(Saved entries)
= = = = =
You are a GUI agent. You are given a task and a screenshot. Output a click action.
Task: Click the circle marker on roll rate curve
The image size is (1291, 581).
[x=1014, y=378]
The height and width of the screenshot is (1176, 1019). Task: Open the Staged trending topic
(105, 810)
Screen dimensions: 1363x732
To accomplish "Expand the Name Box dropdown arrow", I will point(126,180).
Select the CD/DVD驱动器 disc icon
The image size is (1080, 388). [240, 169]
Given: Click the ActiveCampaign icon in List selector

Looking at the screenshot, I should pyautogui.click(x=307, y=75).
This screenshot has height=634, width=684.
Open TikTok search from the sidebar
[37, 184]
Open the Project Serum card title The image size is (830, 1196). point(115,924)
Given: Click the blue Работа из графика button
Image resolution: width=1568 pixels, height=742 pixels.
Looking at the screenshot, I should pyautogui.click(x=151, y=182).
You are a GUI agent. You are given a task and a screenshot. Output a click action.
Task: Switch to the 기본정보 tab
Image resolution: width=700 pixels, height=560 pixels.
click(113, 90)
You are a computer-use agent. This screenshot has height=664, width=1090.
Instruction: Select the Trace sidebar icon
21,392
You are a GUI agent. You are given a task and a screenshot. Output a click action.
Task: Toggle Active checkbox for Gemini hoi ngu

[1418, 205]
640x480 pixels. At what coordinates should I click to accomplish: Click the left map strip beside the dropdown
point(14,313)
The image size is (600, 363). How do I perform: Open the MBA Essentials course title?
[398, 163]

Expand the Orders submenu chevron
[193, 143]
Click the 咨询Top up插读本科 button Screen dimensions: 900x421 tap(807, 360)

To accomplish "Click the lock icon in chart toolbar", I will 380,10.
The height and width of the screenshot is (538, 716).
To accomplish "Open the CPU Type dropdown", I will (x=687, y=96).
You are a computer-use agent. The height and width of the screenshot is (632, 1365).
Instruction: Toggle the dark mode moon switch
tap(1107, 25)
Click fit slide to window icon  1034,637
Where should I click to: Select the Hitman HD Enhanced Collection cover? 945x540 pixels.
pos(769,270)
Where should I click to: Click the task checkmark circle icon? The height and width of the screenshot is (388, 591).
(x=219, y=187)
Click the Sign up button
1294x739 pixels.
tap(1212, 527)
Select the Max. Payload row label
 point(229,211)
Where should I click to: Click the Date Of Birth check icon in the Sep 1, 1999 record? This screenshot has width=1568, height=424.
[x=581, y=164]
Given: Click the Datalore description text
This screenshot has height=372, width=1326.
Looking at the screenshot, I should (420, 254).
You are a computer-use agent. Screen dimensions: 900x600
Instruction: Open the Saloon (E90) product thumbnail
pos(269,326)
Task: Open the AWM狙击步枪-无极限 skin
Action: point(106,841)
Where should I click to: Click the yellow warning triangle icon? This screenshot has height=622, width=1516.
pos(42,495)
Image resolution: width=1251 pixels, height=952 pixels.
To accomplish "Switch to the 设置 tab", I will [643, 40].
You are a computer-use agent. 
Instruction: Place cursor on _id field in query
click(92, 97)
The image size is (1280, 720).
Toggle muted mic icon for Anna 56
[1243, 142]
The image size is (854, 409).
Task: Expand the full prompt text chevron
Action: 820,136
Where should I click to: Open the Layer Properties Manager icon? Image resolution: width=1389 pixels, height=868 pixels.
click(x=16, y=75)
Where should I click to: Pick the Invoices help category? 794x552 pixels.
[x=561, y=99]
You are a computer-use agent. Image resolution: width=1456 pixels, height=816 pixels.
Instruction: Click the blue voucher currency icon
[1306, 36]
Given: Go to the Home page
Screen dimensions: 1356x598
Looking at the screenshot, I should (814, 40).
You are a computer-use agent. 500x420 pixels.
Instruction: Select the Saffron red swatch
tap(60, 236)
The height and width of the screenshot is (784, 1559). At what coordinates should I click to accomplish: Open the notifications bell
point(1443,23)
= = = = =
## WHAT YOU NEED TO DO
Copy the records above exactly, please, but only from the first line through the line containing "Screen dimensions: 1363x732".

## RESPONSE TO THIS EXERCISE
You are a GUI agent. You are given a task and a screenshot. Output a click action.
Task: Click the circle marker on roll rate curve
The image size is (1291, 581).
[x=1014, y=378]
The height and width of the screenshot is (1176, 1019). Task: Open the Staged trending topic
(105, 810)
Screen dimensions: 1363x732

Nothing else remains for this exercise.